What Is The System.map File?
There are 2 files that are used as a kernel symbol table:

/proc/kallsyms
System.map
There. You now know what the System.map file is.

Every time you compile a new kernel, the addresses of various symbol names are bound to change.

/proc/kallsyms is a "proc file" that is created on the fly when a kernel boots up. Actually, it's not really a disk file; it's a representation of kernel data which is given the illusion of being a disk file. If you don't believe me, try finding the filesize of /proc/kallsyms. Therefore, it will always be correct for the kernel that is currently running.

However, System.map is an actual file on your filesystem. When you compile a new kernel, your old System.map has wrong symbol information. A new System.map is generated with each kernel compile and you need to replace the old copy with your new copy.

What Is An Oops?
What is the most common bug in your homebrewed programs? The segfault. Good ol' signal 11.

What is the most common bug in the Linux kernel? The segfault. Except here, the notion of a segfault is much more complicated and can be, as you can imagine, much more serious. When the kernel dereferences an invalid pointer, it's not called a segfault -- it's called an "oops". An oops indicates a kernel bug and should always be reported and fixed.

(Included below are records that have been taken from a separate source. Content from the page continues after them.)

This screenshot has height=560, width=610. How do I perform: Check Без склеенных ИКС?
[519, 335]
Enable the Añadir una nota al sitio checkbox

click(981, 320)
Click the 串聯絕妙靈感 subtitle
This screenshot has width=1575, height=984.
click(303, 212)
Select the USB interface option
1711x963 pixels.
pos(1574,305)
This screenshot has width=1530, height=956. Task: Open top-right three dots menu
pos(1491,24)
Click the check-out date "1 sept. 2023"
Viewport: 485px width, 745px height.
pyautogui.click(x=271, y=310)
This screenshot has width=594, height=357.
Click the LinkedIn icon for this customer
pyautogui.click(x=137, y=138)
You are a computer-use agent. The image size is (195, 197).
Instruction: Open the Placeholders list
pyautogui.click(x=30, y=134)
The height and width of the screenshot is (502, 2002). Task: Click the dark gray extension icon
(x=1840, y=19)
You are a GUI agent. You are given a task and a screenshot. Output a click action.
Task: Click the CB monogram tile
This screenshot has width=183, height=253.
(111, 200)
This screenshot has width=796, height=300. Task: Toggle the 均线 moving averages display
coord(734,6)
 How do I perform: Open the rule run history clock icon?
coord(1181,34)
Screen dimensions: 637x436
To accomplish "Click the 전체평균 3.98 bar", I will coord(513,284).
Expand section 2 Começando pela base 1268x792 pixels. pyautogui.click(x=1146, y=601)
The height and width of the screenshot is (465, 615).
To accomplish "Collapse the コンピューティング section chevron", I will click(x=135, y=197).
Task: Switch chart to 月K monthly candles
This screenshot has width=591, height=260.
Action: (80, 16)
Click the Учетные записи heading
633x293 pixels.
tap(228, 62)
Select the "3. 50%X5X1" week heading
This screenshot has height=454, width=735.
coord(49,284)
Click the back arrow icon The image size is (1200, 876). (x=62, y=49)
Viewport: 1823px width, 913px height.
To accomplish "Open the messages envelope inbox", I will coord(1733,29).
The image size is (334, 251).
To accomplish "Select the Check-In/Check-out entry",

Note that an oops is not the same thing as a segfault. Your program (usually) cannot recover from a segfault. The kernel doesn't necessarily have to be in an unstable state when an oops occurs. The Linux kernel is very robust; the oops may just kill the current process and leave the rest of the kernel in a good, solid state.

An oops is not a kernel panic. In a panic, the kernel cannot continue; the system grinds to a halt and must be restarted. An oops may cause a panic if a vital part of the system is destroyed. An oops in a device driver, for example, will almost never cause a panic.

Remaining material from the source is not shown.